The character of Natasha is difficult to portray on film or television because she ages from a 13-year-old girl in book one to a 28-year-old mother of four at the end of the novel. Several actresses have portrayed Natasha Rostova to critical acclaim.

In 1956, Audrey Hepburn was cast as Natasha in King Vidor's War and Peace. She was nominated for a BAFTA Award for best British actress and for a Golden Globe Award for best actress in a drama production. Moreover, Harlow Robinson writes that Hepburn "makes a visually compelling Natasha...".

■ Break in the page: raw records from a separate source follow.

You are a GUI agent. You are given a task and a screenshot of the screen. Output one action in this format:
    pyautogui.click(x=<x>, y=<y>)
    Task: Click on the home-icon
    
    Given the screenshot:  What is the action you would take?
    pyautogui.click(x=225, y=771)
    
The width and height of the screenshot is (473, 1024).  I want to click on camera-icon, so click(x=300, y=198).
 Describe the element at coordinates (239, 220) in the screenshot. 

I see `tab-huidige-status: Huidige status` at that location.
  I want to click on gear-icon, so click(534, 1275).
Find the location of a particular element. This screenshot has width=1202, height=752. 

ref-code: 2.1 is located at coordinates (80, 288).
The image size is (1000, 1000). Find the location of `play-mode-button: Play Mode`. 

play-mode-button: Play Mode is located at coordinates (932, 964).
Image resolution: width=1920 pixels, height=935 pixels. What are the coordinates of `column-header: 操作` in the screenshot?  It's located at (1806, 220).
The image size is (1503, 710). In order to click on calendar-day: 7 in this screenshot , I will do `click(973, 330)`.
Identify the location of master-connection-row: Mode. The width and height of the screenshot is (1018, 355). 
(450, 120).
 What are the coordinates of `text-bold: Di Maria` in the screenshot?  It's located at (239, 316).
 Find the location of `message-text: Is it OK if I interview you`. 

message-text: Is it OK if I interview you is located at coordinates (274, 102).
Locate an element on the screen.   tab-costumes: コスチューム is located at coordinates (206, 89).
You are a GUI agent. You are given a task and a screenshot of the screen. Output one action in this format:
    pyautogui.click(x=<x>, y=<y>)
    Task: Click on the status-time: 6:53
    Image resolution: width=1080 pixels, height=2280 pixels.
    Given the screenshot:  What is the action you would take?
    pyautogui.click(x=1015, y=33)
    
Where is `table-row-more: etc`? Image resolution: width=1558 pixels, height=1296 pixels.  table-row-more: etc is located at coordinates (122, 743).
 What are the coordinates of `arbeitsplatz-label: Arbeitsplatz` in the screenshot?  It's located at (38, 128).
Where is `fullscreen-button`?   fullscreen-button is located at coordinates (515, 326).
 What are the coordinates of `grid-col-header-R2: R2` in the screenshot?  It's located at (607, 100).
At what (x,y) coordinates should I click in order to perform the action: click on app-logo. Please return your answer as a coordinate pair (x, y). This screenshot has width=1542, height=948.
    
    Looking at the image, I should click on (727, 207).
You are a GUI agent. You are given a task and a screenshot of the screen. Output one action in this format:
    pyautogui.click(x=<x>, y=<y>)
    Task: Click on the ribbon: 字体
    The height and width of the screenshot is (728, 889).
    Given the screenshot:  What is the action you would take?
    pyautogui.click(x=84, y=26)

Other performances include those of Morag Hood in the 1972 BBC miniseries with Anthony Hopkins as Pierre, Ludmila Savelyeva in Sergei Bondarchuk's adaptation, Clémence Poésy in the 2007 miniseries and Denée Benton (Phillipa Soo Off-Broadway) in the New York musical adaptation, Natasha, Pierre & The Great Comet of 1812, which received 12 Tony nominations in 2017. In the 2016 BBC One six-part drama based on the novel, Lily James played Natasha Rostova.

==Scholarly reception==
The Encyclopedia of Literature remarks that Natasha "is undoubtedly Tolstoy's ideal woman," while the Academic American Encyclopedia describes her as "the embodiment of impulsiveness and spontaneity...". The transformation of her character towards the end of the novel from a joyous, spirited 'waif-like' beauty into a plump, rather slatternly woman who is only interested in her husband and children has been criticized. Dorothea Barrett compares this to the description of a matronly Dinah Morris at the end of Adam Bede, which she calls 'inappropriate, almost humiliating'.